§ What is expected: Within the records below, find each line that holds the string "Steeg", then copy it.

§ Supplied records:
-=-=-

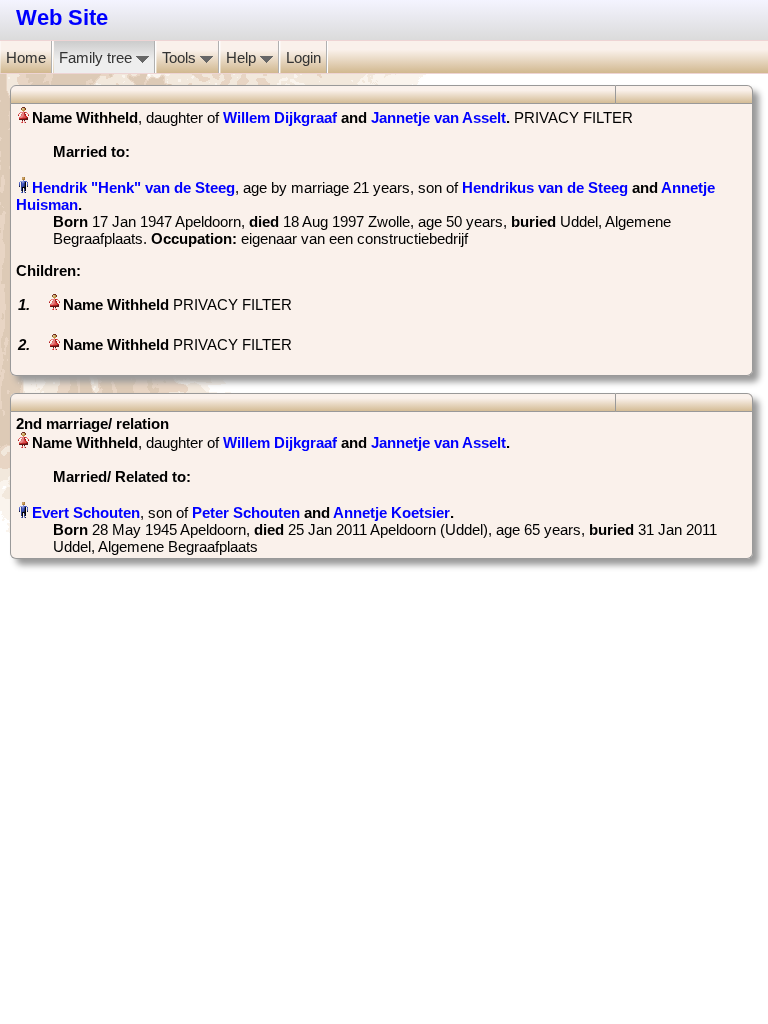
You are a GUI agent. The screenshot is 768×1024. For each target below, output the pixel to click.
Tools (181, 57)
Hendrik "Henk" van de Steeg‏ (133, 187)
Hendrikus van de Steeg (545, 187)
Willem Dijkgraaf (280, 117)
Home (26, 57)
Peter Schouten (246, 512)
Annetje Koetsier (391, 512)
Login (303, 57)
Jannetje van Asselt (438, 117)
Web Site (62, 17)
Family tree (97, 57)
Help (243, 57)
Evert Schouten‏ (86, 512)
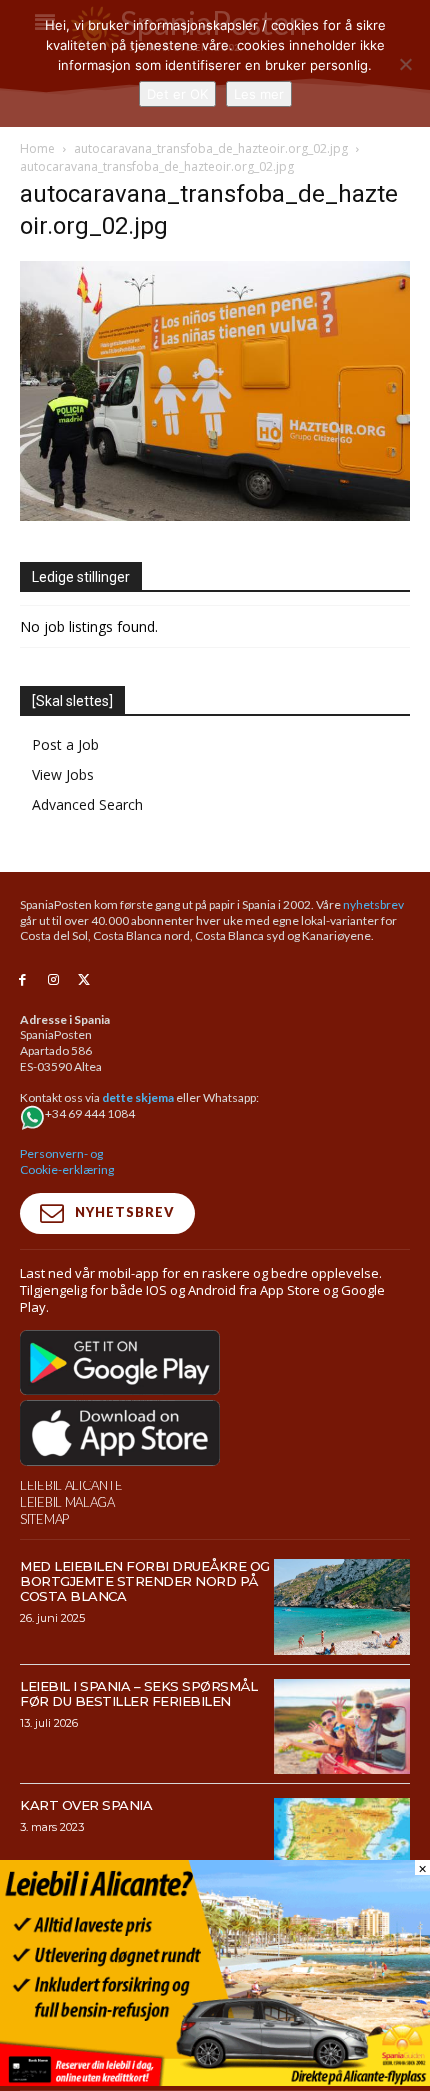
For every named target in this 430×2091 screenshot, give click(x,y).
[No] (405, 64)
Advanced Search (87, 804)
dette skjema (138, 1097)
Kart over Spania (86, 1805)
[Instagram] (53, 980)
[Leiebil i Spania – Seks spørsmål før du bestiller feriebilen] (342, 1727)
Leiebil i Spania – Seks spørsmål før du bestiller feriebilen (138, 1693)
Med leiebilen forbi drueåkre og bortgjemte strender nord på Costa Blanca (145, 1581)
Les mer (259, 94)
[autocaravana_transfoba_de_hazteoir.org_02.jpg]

-=-=-

§ Exercise response:
Hendrik "Henk" van de Steeg‏ (133, 187)
Hendrikus van de Steeg (545, 187)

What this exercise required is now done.